Medien

Gamescom: Waffennachbildungen müssen draußen bleiben

Nach den Ereignissen der letzten Tage wurden neue Sicherheitsbestimmungen veranlasst. Längere Wartezeiten sind dadurch programmiert.

Gamescom: Waffennachbildungen müssen draußen bleiben SN/gamescom
Die Gamescom-Eröffnung von 2015. Heuer muss auf Waffennachbildungen verzichtet werden.
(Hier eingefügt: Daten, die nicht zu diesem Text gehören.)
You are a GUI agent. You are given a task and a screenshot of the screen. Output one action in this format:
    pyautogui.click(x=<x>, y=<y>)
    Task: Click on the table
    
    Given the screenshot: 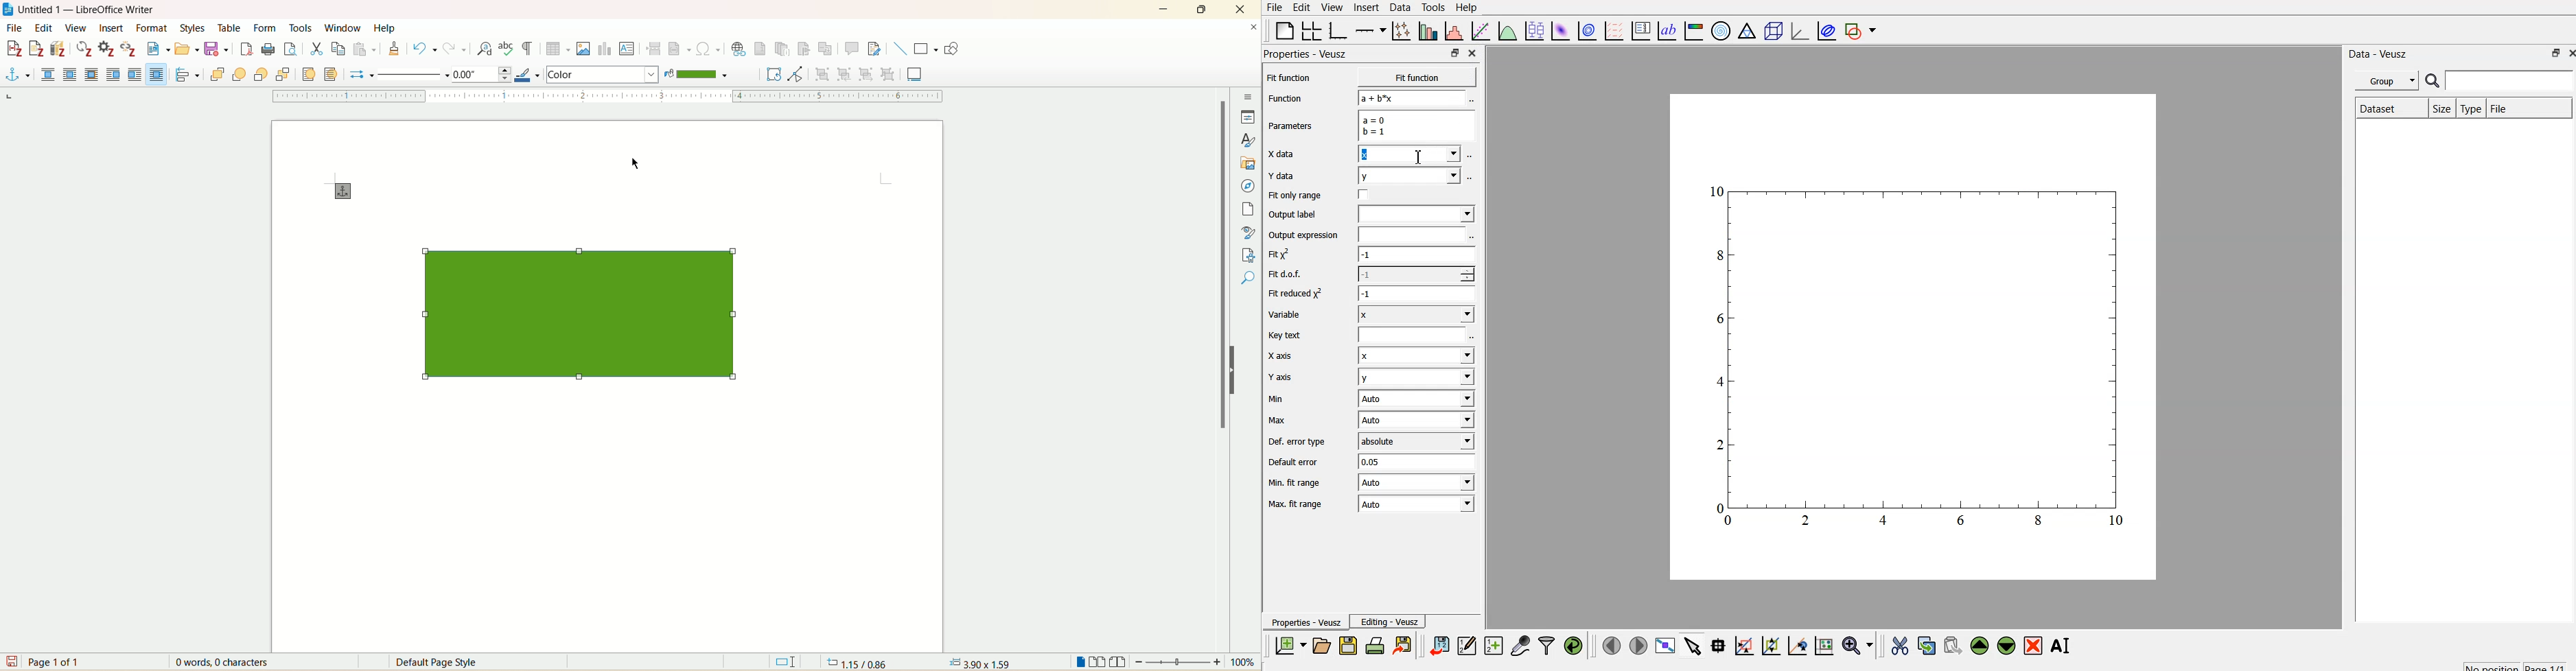 What is the action you would take?
    pyautogui.click(x=230, y=27)
    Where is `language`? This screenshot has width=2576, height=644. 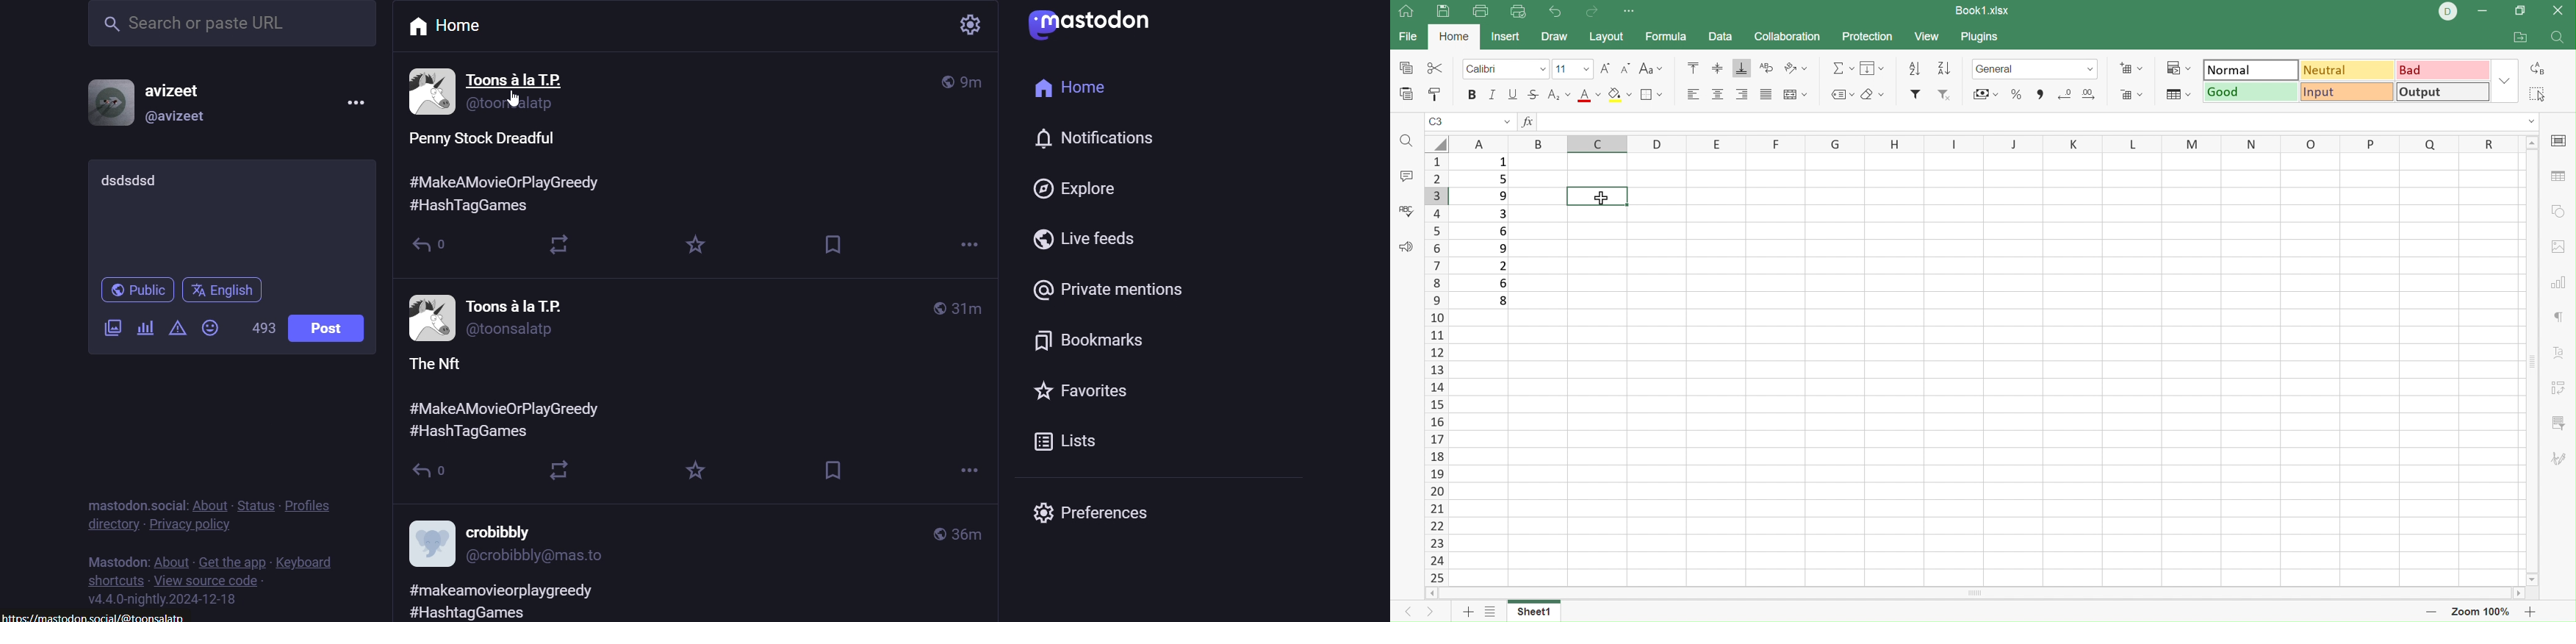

Die Spielemesse Gamescom in Köln wirft diesmal wirklich ihre Schatten voraus: Wegen der Ereignisse der letzten Tage in Deutschland wurden die Sicherheitsbestimmungen empfindlich verschärft. Neben verstärkten Einlasskontrollen seien in diesem Jahr alle Nachbildungen von Waffen oder waffenähnlichen Elementen in den Kostümen nicht erlaubt, teilte die Koelnmesse mit.

Weiters forderten die Veranstalter die Besucher auf, nach Möglichkeit keine große Taschen und Rucksäcke mitzubringen, da es dadurch zu weiteren Verzögerungen kommen könnte. Dies löste prompt eine Lawine von Reaktionen auf der Facebookseite der Gamescom aus. Von Abzocke war die Rede, da die Getränke auf der Messe überteuert seien. Wütende Besucher würden ihre liebevoll gestalteten Waffen trotzdem mitbringen wollen und andere meinten, die Terroristen hätten damit erreicht, was sie wollten.

Es gibt andererseits auch viel Zustimmung für die Sicherheitsmaßnahmen - zumal viele der Besucher in ihrer ersten Reaktion nicht erkannten, dass es sich bei den Taschen und Rucksäcken um eine Empfehlung und kein Verbot handle.

Grund des Verbots sei, Messebesucher sowie die Menschen in Köln angesichts der "schrecklichen Ereignisse in den vergangenen Wochen" nicht verängstigen zu wollen. Aussteller könnten aber Ausnahmen beantragen.

Nach Terroranschlägen in Deutschland und Frankreich hatten Veranstalter von größeren Veranstaltungen wie Volksfesten, Konzerten und Festivals bereits ihre Sicherheitsmaßnahmen verschärft. Die Gamescom findet vom 17. bis zum 21. August in der Domstadt statt, erwartet werden mehr als 800 Aussteller aus rund 50 Ländern. Partnerland in diesem Jahr ist die Türkei.